Thinking as a type of experience is also meaningless and ungraspable. Thoughts come and thoughts go, if we let them. However, we regularly select certain thoughts as important and substantial, concepts that are presumably relevant for us. This habit of choosing and rejecting is our conditioning, a result of past learning and repetition of similar thought patterns. The older we get the more fixed certain patterns become and they also grow in numbers, that's how we can easily cope with various situations in life, except when something unknown happens. But even in case of an event that is foreign to us we habitually try to rely on past knowledge. Only very rarely, when we are strongly forced to come up with a new perspective, do we reluctantly change our mind. In other words, the personality - a set of habitual thinking patterns - prefers the known and familiar over the unknown; it wants permanence and not change.

The illusion of stability is the basic mistake that makes us feel dissatisfied and powerless whenever we encounter change. And change is all there is. There is not a single moment of life that stays for another moment. Thus the constant struggle to project our habitual thinking on our experience and manipulate both our inner and outer world according to our preferences. In order to be free from this basic tension and existential uncertainty we need to let go of the desire to control everything. Control here means both defining, interpreting and integrating experience, and manipulating, changing and regulating the objects of perception. The wish to control is based on the belief in stability, that there are a fixed person and a fixed object.
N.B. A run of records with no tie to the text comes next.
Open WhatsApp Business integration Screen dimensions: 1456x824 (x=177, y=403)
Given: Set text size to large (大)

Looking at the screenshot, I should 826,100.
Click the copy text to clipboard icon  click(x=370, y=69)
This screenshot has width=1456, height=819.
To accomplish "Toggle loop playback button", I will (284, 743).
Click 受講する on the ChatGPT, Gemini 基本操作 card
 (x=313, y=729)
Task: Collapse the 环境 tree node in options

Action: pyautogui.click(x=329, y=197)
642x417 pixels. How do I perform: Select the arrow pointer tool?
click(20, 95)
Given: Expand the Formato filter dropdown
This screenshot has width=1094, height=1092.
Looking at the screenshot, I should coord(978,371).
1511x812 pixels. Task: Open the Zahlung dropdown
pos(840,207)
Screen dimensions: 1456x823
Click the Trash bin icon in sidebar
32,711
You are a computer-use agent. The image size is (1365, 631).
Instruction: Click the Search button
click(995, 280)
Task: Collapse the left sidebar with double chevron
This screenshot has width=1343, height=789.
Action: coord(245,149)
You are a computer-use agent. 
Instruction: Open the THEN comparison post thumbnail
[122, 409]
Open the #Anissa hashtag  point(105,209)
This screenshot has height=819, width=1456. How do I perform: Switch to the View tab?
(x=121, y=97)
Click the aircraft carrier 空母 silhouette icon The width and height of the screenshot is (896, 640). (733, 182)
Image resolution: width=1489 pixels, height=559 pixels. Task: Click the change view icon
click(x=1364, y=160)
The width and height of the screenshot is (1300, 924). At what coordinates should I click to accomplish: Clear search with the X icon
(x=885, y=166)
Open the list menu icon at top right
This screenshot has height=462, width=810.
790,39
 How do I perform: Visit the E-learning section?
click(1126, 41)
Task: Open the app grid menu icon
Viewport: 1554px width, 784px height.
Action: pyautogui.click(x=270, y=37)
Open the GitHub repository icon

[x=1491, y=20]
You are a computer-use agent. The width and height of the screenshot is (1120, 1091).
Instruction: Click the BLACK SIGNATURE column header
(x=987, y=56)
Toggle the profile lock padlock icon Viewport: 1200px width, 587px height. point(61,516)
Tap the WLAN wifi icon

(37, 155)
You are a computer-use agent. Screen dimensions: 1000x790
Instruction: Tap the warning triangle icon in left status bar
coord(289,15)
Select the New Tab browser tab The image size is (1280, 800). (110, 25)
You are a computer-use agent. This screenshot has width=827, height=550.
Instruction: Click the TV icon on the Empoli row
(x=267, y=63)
To remove this urge to control everything we have to discover for ourselves that the reality created by our thinking is nothing else but our thoughts. Thoughts that are themselves without any meaning or substance. Once it is clearly understood and perceived that thoughts are actually ungraspable it comes naturally that the whole personality and the entire world built of and on nothing substantial. It doesn't mean that nothing exists, it's just that it doesn't exist as we have imagined it. And that makes all the difference between being stuck in habitual thought patterns and being free from the ideas of permanence. Thoughts come, thoughts go. Thoughts build personalities and worlds. It is exactly because thinking is alive and changing that construction and destruction, connecting and disconnecting, that is, life is possible.